## SELECTED PASSAGE
________________________

Re: 024_add_drop_pub.pl might fail due to deadlock

From: vignesh C <vignesh21(at)gmail(dot)com>
To: Ajin Cherian <itsajin(at)gmail(dot)com>
Cc: Alexander Lakhin <exclusion(at)gmail(dot)com>, pgsql-hackers <pgsql-hackers(at)postgresql(dot)org>
Subject: Re: 024_add_drop_pub.pl might fail due to deadlock
Date: 2025-07-14 10:45:53
Message-ID: CALDaNm14FkrASB8jj27k6MSgrDpOJSZpVv=y=BHvhAoz5B7rNw@mail.gmail.com
Views: Whole Thread | Raw Message | Download mbox | Resend email
Thread:
Lists: pgsql-hackers

On Mon, 14 Jul 2025 at 15:46, Ajin Cherian <itsajin(at)gmail(dot)com> wrote:
>
> On Tue, Jul 8, 2025 at 8:41 PM Ajin Cherian <itsajin(at)gmail(dot)com> wrote:
> >
> > Patch with fix attached.
> > I'll continue investigating whether this issue also affects HEAD.

________________________

(Item position entries)
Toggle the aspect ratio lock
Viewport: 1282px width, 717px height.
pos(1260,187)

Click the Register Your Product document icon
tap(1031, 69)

________________________

## GIVEN REQUEST 1
List the view options shown in the "Views:" line of the mailing-list message about the 024_add_drop_pub.pl deadlock.
## GIVEN REQUEST 2
Write out every line of the item position entries exactly as they appear.

## REPLY 1
Whole Thread, Raw Message, Download mbox, Resend email

## REPLY 2
Toggle the aspect ratio lock
Viewport: 1282px width, 717px height.
pos(1260,187)

Click the Register Your Product document icon
tap(1031, 69)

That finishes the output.